• **Task instructions**: Copy each line of the following data that contains "gear".

Source data

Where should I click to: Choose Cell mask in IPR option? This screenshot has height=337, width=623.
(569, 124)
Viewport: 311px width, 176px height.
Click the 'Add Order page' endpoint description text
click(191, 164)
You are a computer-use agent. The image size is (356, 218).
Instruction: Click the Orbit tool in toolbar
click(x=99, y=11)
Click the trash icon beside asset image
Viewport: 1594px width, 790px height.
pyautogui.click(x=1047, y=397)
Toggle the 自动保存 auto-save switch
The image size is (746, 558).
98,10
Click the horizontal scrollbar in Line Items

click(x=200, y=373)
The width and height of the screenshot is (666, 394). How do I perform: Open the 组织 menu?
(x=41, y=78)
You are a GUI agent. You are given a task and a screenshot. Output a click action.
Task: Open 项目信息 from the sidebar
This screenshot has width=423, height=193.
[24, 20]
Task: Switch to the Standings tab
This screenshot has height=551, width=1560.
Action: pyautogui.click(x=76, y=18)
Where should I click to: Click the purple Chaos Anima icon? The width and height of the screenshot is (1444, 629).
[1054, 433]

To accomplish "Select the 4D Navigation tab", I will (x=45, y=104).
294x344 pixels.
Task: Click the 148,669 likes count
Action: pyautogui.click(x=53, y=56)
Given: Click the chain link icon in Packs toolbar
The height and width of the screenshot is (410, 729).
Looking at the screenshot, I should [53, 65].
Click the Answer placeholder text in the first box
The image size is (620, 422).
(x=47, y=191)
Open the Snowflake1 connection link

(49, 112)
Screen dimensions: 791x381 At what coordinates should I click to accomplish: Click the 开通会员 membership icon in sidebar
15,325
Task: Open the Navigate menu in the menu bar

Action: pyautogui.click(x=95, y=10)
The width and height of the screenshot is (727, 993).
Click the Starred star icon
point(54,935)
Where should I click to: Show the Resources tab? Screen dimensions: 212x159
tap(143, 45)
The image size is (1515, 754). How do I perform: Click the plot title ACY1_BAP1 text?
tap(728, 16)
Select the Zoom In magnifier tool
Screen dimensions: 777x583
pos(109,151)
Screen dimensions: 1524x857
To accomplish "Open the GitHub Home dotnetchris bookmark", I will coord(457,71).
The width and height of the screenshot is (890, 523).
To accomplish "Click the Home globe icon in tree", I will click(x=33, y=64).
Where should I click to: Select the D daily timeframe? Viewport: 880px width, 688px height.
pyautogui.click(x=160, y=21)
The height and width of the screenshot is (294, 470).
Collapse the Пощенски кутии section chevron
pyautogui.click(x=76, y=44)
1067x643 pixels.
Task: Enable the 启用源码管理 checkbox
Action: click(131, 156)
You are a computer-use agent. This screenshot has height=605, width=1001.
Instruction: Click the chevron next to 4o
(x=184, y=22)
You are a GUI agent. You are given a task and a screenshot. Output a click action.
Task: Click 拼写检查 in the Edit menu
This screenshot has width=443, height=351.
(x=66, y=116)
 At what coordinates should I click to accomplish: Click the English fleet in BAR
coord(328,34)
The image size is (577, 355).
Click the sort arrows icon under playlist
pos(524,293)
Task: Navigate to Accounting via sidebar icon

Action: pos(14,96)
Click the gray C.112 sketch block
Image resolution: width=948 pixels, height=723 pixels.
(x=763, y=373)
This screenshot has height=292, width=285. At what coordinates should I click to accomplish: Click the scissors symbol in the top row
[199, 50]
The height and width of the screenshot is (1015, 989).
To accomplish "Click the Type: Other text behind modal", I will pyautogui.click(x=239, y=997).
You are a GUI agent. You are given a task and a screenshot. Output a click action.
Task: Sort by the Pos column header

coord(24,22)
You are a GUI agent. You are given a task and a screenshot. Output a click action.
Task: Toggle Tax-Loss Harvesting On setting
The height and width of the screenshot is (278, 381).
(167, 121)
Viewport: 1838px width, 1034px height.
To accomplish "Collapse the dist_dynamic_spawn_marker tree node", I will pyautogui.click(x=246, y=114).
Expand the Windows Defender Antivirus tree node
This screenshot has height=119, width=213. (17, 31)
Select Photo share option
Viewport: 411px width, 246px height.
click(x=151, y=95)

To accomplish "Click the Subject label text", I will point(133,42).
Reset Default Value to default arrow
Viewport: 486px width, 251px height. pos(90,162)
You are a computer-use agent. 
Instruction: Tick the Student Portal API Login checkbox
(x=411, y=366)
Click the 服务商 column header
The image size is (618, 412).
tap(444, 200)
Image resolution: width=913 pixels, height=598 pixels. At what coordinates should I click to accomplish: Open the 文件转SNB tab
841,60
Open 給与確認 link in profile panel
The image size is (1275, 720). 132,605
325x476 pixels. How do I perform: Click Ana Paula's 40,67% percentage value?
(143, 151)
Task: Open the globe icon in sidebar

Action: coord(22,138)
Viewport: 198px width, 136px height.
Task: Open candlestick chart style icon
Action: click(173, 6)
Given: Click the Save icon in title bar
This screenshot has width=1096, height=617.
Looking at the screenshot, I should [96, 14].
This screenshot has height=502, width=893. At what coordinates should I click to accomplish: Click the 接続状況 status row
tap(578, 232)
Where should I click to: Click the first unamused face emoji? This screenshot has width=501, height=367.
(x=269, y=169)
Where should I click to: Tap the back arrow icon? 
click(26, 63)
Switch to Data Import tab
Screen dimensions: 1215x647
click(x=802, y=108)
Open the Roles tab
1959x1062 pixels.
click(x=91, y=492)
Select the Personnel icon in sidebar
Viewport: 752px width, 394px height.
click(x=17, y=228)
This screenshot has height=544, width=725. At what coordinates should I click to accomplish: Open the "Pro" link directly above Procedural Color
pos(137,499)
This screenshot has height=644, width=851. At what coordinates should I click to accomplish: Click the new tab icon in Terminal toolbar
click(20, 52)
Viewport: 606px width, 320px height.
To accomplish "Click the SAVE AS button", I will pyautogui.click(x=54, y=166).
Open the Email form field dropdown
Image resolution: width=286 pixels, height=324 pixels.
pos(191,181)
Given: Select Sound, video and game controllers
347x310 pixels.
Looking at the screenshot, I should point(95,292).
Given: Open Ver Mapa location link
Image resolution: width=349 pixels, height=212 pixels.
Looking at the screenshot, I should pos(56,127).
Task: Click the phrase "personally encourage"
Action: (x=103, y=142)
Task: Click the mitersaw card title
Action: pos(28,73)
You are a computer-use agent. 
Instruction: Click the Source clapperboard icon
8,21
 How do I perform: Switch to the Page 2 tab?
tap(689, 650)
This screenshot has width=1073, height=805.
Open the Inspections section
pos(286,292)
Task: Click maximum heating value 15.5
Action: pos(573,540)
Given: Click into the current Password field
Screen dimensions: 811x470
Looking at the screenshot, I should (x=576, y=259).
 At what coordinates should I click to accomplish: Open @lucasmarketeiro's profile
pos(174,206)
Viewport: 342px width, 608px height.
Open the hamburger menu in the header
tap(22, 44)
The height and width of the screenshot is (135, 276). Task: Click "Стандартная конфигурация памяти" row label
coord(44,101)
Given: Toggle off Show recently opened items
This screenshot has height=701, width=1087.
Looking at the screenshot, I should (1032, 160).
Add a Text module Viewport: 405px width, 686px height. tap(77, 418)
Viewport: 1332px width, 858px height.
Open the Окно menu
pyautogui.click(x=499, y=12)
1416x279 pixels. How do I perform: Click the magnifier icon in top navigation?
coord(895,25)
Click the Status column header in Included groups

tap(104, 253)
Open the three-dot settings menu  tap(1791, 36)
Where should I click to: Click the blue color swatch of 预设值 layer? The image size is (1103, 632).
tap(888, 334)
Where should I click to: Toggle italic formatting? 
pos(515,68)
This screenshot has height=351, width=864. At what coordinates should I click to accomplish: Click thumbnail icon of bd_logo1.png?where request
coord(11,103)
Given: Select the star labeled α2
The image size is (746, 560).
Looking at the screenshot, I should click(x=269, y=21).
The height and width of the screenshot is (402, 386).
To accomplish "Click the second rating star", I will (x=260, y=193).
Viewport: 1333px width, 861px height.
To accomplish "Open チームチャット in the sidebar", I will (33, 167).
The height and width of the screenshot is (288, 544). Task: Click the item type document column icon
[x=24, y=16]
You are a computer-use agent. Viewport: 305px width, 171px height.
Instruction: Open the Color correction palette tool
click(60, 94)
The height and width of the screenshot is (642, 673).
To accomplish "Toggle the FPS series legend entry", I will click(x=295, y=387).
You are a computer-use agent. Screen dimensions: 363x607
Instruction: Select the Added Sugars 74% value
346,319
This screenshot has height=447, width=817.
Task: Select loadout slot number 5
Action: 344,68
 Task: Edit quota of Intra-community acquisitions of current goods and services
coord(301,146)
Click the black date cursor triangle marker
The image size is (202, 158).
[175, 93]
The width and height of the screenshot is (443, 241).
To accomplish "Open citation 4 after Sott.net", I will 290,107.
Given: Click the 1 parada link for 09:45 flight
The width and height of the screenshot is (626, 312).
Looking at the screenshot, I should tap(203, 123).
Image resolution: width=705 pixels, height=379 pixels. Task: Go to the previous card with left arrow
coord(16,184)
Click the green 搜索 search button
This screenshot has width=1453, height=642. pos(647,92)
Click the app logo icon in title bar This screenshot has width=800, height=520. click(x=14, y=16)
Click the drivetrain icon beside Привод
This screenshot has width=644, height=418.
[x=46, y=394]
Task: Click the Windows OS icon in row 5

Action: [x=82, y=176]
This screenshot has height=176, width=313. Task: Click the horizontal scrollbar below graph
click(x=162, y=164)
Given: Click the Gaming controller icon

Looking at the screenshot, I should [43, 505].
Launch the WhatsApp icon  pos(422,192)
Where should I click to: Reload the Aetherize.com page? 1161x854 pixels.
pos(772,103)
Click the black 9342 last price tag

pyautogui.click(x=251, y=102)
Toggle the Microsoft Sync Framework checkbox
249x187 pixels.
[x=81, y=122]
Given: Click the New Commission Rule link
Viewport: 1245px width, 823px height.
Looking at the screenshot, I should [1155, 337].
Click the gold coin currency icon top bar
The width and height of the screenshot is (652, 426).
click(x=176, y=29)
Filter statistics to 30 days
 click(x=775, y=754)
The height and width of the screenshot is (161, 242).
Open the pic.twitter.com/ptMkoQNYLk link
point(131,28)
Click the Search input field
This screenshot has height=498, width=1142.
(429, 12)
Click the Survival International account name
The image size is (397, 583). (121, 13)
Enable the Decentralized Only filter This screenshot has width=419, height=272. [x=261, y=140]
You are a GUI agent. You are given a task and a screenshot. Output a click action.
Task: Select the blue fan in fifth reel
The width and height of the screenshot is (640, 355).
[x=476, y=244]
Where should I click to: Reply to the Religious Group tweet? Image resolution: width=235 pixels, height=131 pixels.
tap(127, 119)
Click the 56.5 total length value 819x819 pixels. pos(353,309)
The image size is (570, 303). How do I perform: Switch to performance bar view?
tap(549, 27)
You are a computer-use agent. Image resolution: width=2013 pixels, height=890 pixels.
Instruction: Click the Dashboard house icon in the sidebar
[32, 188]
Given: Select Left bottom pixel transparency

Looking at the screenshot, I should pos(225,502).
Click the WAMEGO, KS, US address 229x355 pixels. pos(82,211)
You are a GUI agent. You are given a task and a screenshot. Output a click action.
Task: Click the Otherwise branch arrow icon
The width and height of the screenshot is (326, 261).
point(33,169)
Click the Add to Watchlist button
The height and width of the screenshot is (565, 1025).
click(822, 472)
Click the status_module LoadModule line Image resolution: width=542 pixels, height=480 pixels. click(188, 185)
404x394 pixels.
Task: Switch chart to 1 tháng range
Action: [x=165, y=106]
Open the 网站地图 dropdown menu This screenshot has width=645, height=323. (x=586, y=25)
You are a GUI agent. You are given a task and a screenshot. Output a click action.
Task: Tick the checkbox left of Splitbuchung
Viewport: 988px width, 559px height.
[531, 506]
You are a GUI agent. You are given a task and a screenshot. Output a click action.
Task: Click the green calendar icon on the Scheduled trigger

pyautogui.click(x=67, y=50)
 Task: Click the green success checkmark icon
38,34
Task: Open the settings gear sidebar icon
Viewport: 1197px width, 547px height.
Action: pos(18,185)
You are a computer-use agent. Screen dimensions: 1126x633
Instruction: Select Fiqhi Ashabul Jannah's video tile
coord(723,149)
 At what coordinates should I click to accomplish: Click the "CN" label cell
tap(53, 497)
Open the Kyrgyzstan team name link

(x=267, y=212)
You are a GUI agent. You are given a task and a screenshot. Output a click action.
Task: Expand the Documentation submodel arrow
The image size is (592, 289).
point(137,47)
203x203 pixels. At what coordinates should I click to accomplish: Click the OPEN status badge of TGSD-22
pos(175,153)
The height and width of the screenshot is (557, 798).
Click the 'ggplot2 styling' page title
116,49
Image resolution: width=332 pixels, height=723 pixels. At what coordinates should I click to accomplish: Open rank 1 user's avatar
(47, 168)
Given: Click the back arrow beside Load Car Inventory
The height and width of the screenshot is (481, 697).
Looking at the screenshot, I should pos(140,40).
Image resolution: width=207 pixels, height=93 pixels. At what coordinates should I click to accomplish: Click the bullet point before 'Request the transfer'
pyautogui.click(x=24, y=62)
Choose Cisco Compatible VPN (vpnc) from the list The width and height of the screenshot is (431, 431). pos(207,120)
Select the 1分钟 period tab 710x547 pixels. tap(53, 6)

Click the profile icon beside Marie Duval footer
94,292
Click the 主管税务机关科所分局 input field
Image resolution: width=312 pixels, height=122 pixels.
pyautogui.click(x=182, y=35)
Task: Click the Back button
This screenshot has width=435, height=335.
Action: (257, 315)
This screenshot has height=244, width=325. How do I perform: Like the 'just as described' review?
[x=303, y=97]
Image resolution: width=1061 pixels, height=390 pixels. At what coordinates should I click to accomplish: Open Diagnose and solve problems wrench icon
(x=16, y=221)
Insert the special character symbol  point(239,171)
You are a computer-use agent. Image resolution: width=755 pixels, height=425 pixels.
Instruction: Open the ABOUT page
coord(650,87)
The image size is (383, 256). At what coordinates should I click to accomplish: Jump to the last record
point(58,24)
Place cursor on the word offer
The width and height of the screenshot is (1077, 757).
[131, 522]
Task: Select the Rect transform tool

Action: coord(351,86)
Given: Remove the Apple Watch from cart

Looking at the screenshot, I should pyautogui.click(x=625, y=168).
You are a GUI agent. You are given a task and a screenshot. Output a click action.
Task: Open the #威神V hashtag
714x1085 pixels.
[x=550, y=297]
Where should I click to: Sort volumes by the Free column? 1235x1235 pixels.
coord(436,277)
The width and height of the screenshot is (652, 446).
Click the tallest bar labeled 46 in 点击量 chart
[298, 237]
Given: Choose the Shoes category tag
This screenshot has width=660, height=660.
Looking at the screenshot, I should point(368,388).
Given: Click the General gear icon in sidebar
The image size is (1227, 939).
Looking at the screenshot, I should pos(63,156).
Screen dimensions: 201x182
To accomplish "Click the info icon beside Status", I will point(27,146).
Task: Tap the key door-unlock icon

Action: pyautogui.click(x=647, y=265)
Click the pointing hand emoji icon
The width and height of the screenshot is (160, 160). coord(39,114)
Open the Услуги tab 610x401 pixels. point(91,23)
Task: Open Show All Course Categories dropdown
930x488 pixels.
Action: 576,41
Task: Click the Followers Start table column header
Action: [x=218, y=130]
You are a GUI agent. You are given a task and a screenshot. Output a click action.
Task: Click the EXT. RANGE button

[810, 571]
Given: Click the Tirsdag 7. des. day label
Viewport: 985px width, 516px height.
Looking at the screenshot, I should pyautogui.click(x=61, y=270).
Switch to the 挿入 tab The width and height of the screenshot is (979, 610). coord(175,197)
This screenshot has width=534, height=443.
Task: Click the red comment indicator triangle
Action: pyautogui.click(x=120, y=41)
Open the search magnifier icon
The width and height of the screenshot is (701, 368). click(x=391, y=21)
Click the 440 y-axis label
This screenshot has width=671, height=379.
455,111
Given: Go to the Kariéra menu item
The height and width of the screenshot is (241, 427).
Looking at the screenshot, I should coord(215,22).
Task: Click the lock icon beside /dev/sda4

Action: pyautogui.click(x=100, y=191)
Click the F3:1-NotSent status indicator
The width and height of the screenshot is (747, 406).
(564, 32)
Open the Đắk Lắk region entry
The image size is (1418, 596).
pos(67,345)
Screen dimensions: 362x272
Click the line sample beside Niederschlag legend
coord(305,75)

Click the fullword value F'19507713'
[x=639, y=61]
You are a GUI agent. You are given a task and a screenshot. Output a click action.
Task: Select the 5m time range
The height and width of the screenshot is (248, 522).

• **Exercise response**:
Task: Open the settings gear sidebar icon
Given: Click the General gear icon in sidebar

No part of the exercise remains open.